El derecho internacional transformado desde la creación de la Organización de Naciones Unidas (ONU), evoluciona haciendo cada vez más relativo o menos absoluto el concepto de “soberanía” de los Estados.  La soberanía entendida como “el poder supremo que corresponde a un Estado independiente” ha cedido progresivamente competencias al ámbito internacional en función de principios, valores y necesidades comunes, como el mantenimiento de la paz y seguridad internacionales, los derechos humanos, la sanción de delitos de lesa humanidad,  la lucha contra la delincuencia organizada, la democracia, la responsabilidad de proteger y muchos más progresos destinados a evitar que, alegando soberanía, se oprima a los pueblos, se los masacre y/o se amenace a otros Estados.

Además de la relativización del concepto de soberanía, la ONU, al establecer el principio de “prohibición al uso o amenaza de la fuerza”, reconoce tres excepciones que son las “acciones colectivas para mantener o restablecer la paz y seguridad internacionales por medio del Consejo de Seguridad, la “legítima defensa” como un derecho natural, y la “intervención humanitaria”.

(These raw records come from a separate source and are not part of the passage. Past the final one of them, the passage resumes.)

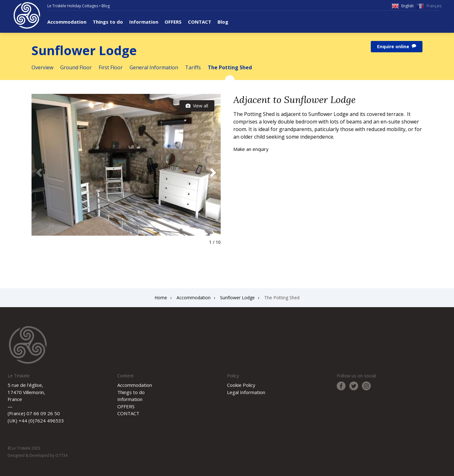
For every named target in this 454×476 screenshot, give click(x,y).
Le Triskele (27, 15)
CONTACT (200, 22)
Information (144, 22)
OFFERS (173, 22)
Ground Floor (76, 67)
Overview (42, 67)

En este contexto jurídico, no son argumentos válidos el principio de no intervención con su expresión regional la doctrina Estrada de 1930, ni la autodeterminación de los pueblos porque están superados por las nuevas instituciones.  Además, alegar autodeterminación de los pueblos para oprimirlos y violar sus derechos humanos es otra falacia de las dictaduras castrochavistas.

No faltan normas para que la comunidad internacional, uno o varios gobiernos democráticos, actúen en contra de las dictaduras de crimen organizado. Hay hechos y derechos suficientes en cuanto a la crisis humanitaria de Venezuela, o la más rápidamente sangrienta que es la de Nicaragua, o la más antigua y letal que es la de Cuba, o la más solapada que es la de Bolivia. Tampoco faltan causales para que los pueblos ejerzan el supremo derecho a la rebelión contra la tiranía y la opresión garantizado en la Declaración Universal de Derechos Humanos.

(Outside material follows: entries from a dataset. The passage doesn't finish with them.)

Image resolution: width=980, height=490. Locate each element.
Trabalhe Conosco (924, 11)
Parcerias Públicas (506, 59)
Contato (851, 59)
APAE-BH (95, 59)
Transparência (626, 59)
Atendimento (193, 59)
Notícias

Las dictaduras de Cuba, Venezuela, Nicaragua y Bolivia son un solo proyecto organizado como un solo sujeto de derecho internacional.  Su alianza con Rusia y China para bloquear decisiones en el Consejo de Seguridad es más que notoria, con la presidencia temporal de Bolivia para manipular la agenda y obstruir. Su alianza con otras dictaduras como Corea del Norte es evidente.  Su vínculo con regímenes que sostienen el terrorismo de origen islámico ya no se puede ocultar. El apoyo de gobiernos como el del PSOE en España, digitado por Podemos, es bien penoso, pero real.

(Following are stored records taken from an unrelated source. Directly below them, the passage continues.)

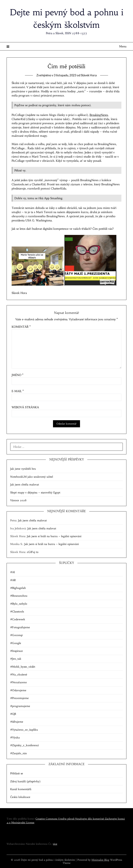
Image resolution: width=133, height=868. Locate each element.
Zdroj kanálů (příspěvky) (25, 781)
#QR (13, 714)
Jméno (17, 375)
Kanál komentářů (21, 789)
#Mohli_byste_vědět (23, 666)
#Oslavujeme (18, 690)
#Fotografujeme (20, 627)
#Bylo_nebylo (19, 603)
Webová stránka (25, 407)
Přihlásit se (16, 773)
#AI (12, 572)
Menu (123, 46)
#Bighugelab (18, 588)
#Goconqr (16, 635)
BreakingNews (99, 115)
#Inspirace (16, 651)
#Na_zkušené (19, 675)
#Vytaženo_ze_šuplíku (24, 730)
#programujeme (20, 706)
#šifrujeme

Lo que empezó como movimiento bolivariano, socialismo del siglo XXI y hoy simplemente dictaduras del castrochavismo, se trata de un grupo que ha dejado la política y la ha reemplazado por el ejercicio del crimen organizado que desestabiliza la democracia y la seguridad en todas las Américas, pero que se protege bajo normas del derecho internacional que les sirven como coartada, pues son inaplicables a su naturaleza delictiva.  Ejercen intervencionismo abierto en la política y en las sociedades de terceros Estados a los que amenazan encubierta o abiertamente, han convertido a Venezuela, Cuba, Nicaragua y Bolivia en narcoestados y sostienen abiertamente en la ONU que “la lucha contra el narcotráfico es un instrumento del imperialismo para oprimir a los pueblos”, haciendo de este crimen un arma contra la región y el mundo.

Las democracias, los pueblos y los gobiernos de las Américas han sido puestos en una situación límite en la que las dictaduras de la región –como regímenes de facto que son– les han dado y ratificado la señal de que no dejarán el poder sino por la fuerza.